§ Cosa fare:
a: Puoi ripetere parola per parola il passo del testo di partenza che inizia con le parole "Mi piace pensare" e si chiude dopo "ed incisioni dell'epoca."?
b: Quali anni, scritti in cifre, compaiono nel testo di partenza? Elencali tutti nell'ordine in cui appaiono.

§ Testo di partenza:

Nel 1862 la statua della dama venne trasferita al cimitero di san Pietro in Vincoli, presso la salesiana area di Valdocco. Sul monumento era incisa una frase in francese, ora scomparsa, che così recitava: "Oh, sentimento, sentimento! Dolce vita dell'anima. Quale cuore non ha mai colpito? Qual'è lo sfortunato mortale cui non hai mai offerto il dolce piacer di versar lacrime, e qual'è l'anima crudele che, dinanzi a questo monumento semplice e pietoso, non si raccolga con malinconia e non condoni generosamente i difetti allo sposo che lo ha innalzato?". Si narra che il fantasma di Barbara, chiamata "Varvara" dagli spiritisti, compaia spesso a passeggio, di notte, per le vie di Torino, intenta ad andare a trovare il bel Tenente di artiglieria Enrico Biandrà che la vedeva apparire improvvisamente nella sua dimora. Il Tenente, alla vista del fantasma di Barbara, così bella e affascinante, se ne innamorò. Altre apparizioni si hanno al cimitero di San Pietro in Vincoli, ora abbandonato.
Mi piace pensare alla bella principessa che passeggia lungo i murazzi intenta ad ammirare da lontano la Basilica di Superga che dall'alto della collina torinese domina la città, oppure vederla transitare in carrozza in via Po, diretta in piazza castello, attorniata da signore a passeggio con l'ombrellino bianco come nei più bei ritratti ed incisioni dell'epoca.
Un storia avvincente che i torinesi conoscono e che altri hanno scoperto solo grazie al film "La donna velata", diretto dal regista Edoardo Margheriti ed interpretato da Enrico Lo Verso. Le cronache raccontano che stranamente, durante le riprese del film, vi siano stati degli strani contrattempi, come luci costantemente fulminate e macchinari che si guastavano spesso. Ovviamente si è subito pensato ai dispetti di Barbara. Piccole fantasiose suggestioni di questa evanescente principessa russa, raminga lungo le sponde della Dora nelle nebbiose notti torinesi, lontano dalla rumorosa e festosa movida estiva dei murazzi.
La Municipalità dopo il 1817 decise l'ampliamento della città verso il fiume e allo stesso tempo anche la realizzazione di una ampia piazza in asse con via Po, su progetto dell'architetto Giuseppe Frizzi, originariamente intitolata a Vittorio Emanuele I. L'attuale nome le fu attribuito nel 1919 dopo la prima guerra mondiale quando, dovendo scegliere una piazza da dedicare alla vittoriosa battaglia di Vittorio Veneto, si scelse questa poiché popolarmente già nota come Piazza Vittorio.
Anticamente la piazza era alberata e declinava verso il fiume, dove sorgeva l'antica "porta di Po", poi abbattuta sotto il dominio francese.

§ Voci di puntamento su parole ed elementi:
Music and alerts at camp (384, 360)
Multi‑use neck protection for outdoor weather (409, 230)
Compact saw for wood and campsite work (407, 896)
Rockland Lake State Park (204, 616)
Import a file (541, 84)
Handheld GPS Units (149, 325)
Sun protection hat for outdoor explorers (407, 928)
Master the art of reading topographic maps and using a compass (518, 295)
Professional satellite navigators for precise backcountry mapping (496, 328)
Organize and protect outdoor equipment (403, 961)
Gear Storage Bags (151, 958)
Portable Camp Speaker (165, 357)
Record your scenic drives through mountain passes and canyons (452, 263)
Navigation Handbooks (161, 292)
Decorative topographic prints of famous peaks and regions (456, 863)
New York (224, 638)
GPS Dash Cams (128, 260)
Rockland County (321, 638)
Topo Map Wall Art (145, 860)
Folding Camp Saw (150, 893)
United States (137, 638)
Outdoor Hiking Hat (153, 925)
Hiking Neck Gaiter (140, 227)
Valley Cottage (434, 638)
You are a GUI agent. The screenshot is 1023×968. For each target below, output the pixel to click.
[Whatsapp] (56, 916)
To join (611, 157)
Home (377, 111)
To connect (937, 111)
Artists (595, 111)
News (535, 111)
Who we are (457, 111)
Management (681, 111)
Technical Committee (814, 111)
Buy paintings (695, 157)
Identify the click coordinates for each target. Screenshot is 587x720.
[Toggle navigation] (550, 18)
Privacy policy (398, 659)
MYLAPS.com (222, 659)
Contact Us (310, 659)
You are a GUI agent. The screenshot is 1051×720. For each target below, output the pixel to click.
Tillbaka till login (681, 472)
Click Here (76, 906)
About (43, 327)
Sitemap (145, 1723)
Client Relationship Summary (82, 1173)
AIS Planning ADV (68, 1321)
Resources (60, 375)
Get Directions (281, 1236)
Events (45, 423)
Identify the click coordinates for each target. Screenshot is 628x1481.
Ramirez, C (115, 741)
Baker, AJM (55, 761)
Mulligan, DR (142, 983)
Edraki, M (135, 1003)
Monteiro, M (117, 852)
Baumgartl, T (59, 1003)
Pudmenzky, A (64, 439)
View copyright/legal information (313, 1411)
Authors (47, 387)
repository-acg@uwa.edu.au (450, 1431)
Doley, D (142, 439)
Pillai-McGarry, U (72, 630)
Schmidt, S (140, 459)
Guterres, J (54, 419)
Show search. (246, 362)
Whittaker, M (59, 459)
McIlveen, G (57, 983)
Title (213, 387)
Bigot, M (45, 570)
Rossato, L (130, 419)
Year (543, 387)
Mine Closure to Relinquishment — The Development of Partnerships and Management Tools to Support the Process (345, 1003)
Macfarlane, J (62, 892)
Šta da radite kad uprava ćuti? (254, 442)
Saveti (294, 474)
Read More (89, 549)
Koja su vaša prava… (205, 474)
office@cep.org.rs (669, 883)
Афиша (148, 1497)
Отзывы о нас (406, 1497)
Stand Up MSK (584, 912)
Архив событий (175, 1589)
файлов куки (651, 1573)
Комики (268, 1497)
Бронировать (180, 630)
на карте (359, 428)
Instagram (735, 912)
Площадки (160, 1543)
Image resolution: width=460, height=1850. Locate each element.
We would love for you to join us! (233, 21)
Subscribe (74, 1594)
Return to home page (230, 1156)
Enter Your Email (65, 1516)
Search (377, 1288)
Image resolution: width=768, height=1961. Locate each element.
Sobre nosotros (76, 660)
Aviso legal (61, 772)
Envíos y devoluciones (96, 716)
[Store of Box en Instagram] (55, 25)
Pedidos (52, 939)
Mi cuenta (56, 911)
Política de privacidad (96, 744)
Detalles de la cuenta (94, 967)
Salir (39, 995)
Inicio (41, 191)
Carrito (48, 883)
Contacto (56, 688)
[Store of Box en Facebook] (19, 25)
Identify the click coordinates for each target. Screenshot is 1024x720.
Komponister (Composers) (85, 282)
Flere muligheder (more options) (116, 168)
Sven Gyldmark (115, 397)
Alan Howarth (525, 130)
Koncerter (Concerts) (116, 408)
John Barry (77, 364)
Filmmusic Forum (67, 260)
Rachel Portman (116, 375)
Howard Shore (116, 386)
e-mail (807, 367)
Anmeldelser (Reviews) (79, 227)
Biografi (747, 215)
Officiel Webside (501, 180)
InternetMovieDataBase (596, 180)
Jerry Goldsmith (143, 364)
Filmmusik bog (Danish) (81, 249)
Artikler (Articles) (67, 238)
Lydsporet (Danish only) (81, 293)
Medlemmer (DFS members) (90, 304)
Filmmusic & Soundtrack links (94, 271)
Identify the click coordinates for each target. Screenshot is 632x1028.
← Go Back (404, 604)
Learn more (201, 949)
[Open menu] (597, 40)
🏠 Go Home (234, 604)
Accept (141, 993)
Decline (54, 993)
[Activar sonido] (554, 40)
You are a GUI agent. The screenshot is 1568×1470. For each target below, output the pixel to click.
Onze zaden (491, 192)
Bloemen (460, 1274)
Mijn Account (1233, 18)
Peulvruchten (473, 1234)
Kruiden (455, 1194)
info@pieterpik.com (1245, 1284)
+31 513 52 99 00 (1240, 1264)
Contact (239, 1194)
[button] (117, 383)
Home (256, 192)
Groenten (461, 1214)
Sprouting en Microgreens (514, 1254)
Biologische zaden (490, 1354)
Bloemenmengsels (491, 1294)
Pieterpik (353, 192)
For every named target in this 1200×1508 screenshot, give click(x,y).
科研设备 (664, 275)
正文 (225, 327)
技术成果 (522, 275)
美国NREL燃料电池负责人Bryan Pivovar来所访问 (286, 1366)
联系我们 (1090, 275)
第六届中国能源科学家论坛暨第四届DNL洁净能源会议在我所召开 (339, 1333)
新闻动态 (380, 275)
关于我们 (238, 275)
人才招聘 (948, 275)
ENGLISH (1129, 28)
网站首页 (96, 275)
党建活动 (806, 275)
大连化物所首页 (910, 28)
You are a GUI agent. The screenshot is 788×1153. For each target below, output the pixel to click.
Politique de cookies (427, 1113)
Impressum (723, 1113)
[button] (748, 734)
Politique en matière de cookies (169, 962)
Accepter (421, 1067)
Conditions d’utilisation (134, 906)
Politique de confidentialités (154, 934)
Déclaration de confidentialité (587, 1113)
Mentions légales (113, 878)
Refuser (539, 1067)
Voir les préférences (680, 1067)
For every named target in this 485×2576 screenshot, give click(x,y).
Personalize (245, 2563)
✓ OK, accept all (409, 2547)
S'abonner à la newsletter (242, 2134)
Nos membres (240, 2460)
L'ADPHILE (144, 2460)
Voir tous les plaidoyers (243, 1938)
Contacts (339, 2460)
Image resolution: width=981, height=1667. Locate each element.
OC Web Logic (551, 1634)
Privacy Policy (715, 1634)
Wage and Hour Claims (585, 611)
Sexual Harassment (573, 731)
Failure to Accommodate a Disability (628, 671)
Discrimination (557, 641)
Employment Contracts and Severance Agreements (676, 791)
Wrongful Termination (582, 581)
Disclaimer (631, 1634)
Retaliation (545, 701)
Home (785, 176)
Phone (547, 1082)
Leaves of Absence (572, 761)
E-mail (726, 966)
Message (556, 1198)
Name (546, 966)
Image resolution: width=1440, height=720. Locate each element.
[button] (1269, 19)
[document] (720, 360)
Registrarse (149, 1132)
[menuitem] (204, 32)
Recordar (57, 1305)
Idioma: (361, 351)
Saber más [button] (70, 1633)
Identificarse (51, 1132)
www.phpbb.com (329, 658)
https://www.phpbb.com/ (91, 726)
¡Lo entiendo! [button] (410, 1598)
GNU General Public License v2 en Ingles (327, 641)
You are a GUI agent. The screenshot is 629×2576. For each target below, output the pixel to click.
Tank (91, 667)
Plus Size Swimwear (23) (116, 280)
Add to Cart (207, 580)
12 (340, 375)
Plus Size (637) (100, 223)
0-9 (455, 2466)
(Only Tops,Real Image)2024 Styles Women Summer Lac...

§ Soluzioni in ordine:
a:
Mi piace pensare alla bella principessa che passeggia lungo i murazzi intenta ad ammirare da lontano la Basilica di Superga che dall'alto della collina torinese domina la città, oppure vederla transitare in carrozza in via Po, diretta in piazza castello, attorniata da signore a passeggio con l'ombrellino bianco come nei più bei ritratti ed incisioni dell'epoca.

b: 1862, 1817, 1919